Судья по делам о наследстве, завещании и опеке штата Коннектикут был наконец готов к встрече с нами. Мы сели за стол совещаний, и мой уполномоченный раздал заготовленные документы. Судья, одетый в костюм, попросил меня поднять руку и произнести присягу. Потом он спросил, почему я сделала запрос в суд о смене имени.
— Потому что я его терпеть не могу, — сказала я. — Потому что никто не может его ни произнести, ни правильно написать. Потому что я никогда на него не откликаюсь.
Это, конечно, была не совсем правда. У меня было горькое доказательство, что один раз я на него откликнулась.
Я подписала бумаги в присутствии судьи, начальника канцелярии округа, моего уполномоченного и Майкла. Затем документ скрепили официальной печатью. Отмена. Девочка с непроизносимым именем, все глядящая и глядящая на свое лицо в зеркале, пытающаяся понять, что она там видела, стала наконец взрослой женщиной, знавшей, кто она была и откуда произошла. Имя Данил было дано мне вместе со множеством тайн, сопутствовавших моему рождению. Но мне необязательно было с ним жить. От него вполне можно было отказаться.
— Отныне ваше официальное имя Дани Шапиро, — сказал судья.
— Вот так запросто? — переспросила я.
Почему-то я думала: чтобы выпутаться из того, что определяло меня всю жизнь, понадобится больше времени. Я не понимала, что в одно мгновение имя отпадет, отлетит, как ласточка с моего плеча. Двумя неделями ранее я вернула себе свое тело. Теперь я возвращала себе свое имя. Потом я поменяю все свои удостоверяющие личность документы, за исключением одного. Свидетельство о рождении останется прежним.
49
Когда мы с Беном и Пилар обедали в октябре в Нью-Джерси, казалось, до мая еще далеко. Но весна наступила быстро, а с ней пришел срок промотура книги. Прошел почти год с тех пор, как я получила свои результаты ДНК. Почти год жизни в новой реальности и попыток приспособиться к ней, подобно акклиматизации организма к новой температуре. Не врет старинная поговорка о том, что время лечит. Время, безусловно, помогло мне свыкнуться с мыслью, что это и есть моя жизнь. Я сменила имя и сделала тату. Внешние признаки внутренних перемен. Фраза «зачат с помощью донора» перестала меня травмировать. Я вновь могла смотреть на свои детские фото с родителями с любопытством и в какой-то степени с печалью, которая, как я понимала, останется со мной навсегда, однако трепетное, безмолвное, детское непризнавание того, что было перед глазами, ушло.

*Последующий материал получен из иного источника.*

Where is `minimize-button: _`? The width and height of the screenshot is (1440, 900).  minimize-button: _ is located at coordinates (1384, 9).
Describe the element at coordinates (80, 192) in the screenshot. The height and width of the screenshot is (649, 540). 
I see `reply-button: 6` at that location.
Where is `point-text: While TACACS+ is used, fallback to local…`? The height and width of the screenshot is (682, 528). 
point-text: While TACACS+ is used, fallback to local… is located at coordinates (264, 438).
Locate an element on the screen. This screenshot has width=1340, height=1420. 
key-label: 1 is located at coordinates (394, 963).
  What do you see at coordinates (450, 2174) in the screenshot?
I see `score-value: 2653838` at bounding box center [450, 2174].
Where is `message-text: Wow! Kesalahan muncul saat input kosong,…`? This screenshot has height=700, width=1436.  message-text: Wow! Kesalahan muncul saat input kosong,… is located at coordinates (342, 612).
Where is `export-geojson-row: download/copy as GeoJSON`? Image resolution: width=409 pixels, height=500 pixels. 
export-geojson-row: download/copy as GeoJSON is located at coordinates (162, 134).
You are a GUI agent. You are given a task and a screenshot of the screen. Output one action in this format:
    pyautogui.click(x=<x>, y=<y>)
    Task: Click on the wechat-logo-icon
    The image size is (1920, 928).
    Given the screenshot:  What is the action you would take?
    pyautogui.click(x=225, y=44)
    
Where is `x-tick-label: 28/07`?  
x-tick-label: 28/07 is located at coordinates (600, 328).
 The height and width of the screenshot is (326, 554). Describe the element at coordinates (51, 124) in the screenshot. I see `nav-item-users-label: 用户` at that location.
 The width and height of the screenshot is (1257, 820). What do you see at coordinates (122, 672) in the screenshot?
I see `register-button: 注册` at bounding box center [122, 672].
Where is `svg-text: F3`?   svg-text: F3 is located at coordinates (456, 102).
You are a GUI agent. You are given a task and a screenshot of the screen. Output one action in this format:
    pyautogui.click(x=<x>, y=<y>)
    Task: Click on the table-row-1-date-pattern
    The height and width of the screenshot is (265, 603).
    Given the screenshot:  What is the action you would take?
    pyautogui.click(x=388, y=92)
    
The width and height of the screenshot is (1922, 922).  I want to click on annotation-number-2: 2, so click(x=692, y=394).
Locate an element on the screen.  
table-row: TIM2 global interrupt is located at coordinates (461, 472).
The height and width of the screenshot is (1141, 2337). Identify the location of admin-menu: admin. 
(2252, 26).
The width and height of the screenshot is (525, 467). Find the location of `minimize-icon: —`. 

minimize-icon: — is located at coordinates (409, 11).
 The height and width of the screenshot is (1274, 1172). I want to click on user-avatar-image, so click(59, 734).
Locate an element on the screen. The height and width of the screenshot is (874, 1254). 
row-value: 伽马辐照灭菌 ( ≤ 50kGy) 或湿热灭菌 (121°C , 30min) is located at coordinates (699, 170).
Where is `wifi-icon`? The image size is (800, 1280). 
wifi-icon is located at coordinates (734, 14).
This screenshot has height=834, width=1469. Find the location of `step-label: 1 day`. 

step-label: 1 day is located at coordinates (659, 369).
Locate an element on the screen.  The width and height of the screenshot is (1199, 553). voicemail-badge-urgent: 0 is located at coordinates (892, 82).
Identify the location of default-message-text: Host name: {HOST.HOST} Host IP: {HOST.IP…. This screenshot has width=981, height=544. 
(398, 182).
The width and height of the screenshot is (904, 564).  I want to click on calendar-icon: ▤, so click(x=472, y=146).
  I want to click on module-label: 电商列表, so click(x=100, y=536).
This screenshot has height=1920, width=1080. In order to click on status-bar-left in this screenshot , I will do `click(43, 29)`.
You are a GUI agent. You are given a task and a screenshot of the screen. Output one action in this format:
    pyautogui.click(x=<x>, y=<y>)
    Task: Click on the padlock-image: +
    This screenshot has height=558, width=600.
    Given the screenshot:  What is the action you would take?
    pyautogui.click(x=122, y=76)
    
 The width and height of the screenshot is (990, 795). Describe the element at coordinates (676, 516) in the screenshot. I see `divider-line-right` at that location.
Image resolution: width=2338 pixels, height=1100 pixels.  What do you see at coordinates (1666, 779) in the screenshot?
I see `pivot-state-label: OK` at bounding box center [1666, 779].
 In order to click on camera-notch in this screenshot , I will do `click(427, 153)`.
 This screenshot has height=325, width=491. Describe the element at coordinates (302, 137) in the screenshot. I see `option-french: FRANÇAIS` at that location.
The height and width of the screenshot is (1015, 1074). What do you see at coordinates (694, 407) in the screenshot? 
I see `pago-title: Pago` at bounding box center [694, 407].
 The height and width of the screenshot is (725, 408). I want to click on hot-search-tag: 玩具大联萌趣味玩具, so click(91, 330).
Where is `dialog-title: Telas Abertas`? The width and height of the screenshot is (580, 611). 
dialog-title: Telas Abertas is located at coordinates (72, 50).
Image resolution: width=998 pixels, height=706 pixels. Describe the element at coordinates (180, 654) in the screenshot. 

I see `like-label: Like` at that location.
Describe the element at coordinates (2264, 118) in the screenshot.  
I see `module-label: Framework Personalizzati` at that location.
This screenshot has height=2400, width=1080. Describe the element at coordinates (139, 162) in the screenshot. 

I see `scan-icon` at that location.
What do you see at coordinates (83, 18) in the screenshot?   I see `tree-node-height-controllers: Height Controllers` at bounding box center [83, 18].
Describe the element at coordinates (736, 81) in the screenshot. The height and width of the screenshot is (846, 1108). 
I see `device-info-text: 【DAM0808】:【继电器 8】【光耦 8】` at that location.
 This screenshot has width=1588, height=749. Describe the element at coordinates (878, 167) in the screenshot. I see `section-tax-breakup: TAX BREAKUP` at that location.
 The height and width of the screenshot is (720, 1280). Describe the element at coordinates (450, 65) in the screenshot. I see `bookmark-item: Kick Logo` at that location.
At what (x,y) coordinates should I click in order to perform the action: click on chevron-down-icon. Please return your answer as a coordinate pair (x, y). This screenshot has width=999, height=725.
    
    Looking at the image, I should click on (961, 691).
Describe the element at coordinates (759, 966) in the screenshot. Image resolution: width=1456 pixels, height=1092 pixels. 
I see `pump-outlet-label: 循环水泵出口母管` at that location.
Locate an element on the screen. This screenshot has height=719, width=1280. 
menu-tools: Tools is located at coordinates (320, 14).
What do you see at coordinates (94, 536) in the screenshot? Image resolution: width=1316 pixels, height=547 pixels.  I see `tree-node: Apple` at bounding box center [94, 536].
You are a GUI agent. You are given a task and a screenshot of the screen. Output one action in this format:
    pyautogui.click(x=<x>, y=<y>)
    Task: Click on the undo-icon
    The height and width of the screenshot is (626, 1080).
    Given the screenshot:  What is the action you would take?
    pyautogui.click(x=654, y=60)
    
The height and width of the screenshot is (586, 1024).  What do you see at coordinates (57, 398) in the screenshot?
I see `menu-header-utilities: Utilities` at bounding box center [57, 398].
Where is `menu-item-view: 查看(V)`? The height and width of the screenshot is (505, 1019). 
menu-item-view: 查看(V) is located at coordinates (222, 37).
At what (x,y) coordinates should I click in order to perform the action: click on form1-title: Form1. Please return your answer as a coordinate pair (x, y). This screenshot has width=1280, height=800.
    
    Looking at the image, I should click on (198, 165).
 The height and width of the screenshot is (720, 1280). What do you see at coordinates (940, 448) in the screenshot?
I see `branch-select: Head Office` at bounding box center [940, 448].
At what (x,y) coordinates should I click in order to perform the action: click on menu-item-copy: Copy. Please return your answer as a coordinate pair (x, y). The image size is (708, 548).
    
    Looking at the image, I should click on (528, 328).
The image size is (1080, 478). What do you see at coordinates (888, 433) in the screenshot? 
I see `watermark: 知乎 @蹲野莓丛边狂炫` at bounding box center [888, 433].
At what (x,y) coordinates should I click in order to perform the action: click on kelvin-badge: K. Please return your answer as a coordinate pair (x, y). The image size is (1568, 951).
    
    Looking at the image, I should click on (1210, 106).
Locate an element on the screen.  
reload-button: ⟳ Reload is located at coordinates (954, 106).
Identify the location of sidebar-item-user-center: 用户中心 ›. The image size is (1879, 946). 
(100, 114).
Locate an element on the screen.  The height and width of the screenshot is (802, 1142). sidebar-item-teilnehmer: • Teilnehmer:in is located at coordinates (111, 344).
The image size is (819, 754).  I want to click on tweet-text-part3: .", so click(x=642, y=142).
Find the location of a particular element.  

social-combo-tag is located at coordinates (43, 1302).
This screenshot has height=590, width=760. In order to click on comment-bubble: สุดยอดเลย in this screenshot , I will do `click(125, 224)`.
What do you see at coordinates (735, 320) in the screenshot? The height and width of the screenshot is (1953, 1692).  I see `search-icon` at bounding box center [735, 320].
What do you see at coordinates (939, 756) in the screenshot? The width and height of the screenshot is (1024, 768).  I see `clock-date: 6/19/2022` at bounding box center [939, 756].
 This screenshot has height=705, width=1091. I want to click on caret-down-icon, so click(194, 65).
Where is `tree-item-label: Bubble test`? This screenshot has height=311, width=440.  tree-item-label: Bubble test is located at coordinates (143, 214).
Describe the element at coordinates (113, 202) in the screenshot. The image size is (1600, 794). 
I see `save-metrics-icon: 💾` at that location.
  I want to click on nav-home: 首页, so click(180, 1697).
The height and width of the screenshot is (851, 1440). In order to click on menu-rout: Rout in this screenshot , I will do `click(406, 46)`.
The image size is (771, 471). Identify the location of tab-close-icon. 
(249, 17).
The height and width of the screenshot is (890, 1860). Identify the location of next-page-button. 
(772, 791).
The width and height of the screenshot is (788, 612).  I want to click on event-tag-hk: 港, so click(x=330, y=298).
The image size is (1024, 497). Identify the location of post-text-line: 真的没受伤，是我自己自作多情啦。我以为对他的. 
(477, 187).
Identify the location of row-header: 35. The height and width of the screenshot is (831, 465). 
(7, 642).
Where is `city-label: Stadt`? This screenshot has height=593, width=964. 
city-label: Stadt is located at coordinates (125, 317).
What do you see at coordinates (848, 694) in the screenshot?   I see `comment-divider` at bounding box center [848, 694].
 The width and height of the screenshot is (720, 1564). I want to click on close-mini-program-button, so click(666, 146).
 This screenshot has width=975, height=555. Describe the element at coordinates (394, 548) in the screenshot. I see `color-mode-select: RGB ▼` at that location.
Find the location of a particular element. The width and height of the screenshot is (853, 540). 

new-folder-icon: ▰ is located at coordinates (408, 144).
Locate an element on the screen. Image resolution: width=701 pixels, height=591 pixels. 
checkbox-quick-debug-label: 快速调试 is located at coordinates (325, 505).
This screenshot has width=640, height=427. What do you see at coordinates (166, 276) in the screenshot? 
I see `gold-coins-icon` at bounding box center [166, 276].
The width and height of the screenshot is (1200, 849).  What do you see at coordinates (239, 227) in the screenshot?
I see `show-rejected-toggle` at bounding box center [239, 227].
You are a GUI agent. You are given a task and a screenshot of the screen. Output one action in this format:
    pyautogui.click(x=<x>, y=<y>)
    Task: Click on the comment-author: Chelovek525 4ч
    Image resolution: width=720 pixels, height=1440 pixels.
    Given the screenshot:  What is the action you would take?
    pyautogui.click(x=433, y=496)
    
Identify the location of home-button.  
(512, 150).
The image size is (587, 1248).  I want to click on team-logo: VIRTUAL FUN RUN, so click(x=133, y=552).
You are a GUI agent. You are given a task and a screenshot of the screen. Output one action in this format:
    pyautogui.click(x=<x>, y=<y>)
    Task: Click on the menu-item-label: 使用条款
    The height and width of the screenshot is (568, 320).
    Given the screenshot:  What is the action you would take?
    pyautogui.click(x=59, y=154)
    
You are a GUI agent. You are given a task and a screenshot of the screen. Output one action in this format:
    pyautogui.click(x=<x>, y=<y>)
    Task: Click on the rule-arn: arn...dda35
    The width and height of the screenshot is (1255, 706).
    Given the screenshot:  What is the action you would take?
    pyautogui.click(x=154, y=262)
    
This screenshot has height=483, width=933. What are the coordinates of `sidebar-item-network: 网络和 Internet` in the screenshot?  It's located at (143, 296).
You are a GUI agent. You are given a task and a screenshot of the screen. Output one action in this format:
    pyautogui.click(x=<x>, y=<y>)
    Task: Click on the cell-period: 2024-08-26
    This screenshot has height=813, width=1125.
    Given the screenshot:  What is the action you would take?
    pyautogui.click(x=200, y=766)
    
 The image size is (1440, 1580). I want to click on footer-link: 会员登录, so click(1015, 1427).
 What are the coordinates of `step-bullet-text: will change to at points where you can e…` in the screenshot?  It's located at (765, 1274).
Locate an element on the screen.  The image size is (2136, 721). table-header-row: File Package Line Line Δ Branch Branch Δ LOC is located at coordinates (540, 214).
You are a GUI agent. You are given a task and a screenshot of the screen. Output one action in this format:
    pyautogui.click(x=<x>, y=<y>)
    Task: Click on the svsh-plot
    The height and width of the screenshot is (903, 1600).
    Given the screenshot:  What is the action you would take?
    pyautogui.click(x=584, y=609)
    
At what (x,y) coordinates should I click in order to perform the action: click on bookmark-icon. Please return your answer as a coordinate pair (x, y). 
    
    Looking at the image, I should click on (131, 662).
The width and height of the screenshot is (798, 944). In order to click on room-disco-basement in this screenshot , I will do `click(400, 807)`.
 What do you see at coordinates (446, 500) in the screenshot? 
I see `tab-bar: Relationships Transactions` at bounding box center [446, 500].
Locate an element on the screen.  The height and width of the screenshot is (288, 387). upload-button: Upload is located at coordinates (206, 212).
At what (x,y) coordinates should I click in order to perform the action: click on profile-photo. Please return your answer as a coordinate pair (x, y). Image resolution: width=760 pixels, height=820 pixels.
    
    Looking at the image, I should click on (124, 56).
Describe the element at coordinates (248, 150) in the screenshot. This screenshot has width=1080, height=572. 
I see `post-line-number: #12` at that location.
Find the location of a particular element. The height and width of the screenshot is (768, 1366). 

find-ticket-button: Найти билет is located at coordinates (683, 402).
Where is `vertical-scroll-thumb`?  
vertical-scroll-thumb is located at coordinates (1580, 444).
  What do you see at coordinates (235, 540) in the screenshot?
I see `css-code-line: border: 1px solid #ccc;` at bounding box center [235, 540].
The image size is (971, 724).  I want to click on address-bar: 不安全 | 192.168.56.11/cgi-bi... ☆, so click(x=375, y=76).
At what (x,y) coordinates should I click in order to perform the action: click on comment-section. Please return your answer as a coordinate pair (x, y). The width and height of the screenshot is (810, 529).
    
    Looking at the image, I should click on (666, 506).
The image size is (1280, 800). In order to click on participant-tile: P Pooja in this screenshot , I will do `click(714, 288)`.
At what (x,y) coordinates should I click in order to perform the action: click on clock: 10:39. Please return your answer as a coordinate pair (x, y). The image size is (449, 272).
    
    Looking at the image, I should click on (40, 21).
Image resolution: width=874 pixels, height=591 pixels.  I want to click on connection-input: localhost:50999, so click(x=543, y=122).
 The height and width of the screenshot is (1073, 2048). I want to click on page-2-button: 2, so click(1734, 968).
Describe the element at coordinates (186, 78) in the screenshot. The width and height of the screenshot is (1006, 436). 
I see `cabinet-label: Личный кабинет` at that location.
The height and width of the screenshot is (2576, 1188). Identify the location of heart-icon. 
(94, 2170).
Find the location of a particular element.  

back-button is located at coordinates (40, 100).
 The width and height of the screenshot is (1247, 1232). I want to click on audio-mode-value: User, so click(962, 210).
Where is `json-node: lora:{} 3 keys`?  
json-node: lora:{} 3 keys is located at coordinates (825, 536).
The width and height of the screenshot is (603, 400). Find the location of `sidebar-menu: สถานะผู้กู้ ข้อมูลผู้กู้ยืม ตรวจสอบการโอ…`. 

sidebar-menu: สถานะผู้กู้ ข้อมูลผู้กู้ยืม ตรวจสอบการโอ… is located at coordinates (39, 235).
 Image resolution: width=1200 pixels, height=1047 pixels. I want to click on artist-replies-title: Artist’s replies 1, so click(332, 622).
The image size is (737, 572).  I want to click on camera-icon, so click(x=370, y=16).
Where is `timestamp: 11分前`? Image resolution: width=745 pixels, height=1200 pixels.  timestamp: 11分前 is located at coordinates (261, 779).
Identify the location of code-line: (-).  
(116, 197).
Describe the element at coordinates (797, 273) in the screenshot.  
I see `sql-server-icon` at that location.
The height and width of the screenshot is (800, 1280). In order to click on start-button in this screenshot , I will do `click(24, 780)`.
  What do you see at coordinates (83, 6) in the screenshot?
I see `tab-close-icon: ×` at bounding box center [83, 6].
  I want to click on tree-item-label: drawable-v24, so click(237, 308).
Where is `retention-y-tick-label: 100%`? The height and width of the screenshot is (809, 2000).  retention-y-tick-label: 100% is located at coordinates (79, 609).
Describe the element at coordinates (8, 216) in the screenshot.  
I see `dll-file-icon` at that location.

Хотя иногда, когда я ехала по проселочной дороге, или в центре города по дороге на встречу пересекала оживленный перекресток, или даже когда сидела молча, медитируя, меня вдруг охватывало теперь уже знакомое физическое ощущение, что я погружаюсь в пустоту. Эта пустота — пространство между папой и Беном. Ни одному из моих двух отцов не было дано быть целиком и полностью моим.
Следующие шесть недель мне предстояло провести в пути. Требовалось раздвоиться, все произошедшее в предыдущем году нужно было отложить в долгий ящик. Мне предстояло популяризировать свою последнюю книгу, посвященную браку и памяти. Я благодарила судьбу, что узнала тайну своего происхождения лишь после того, как закончила книгу «Песочные часы»[81]
. Если бы я узнала правду раньше, это было бы чем-то вроде шарового тарана, нацеленного аккурат на мою неокрепшую книжку. Рукопись закончила бы свою жизнь в ящике стола.Портленд. В моем ежедневнике этот город выделялся среди других пунктов промотура. Он был частью маршрута по Западному побережью, куда также входили Лос-Анджелес, Сан-Франциско и Сиэтл. За месяц до поездки я связалась с Уолденами, и теперь у меня в Портленде был спланирован целый день. Перед чтениями в «Книжном магазине Пауэлла» — обед с Беном и Пилар, после чтений — ужин с Эмили и ее мужем Скоттом. На чтения должен был прийти даже старший сын Эмили, Ник. Собиралась почти вся уолденская мишпаха[82]
. Майкл планировал прилететь на запад и встретиться со мной прямо в Портленде. Ему было необязательно это делать, я бы справилась сама. «Я знаю, что ты справишься, — ответил он. — Но тебе нужен свидетель».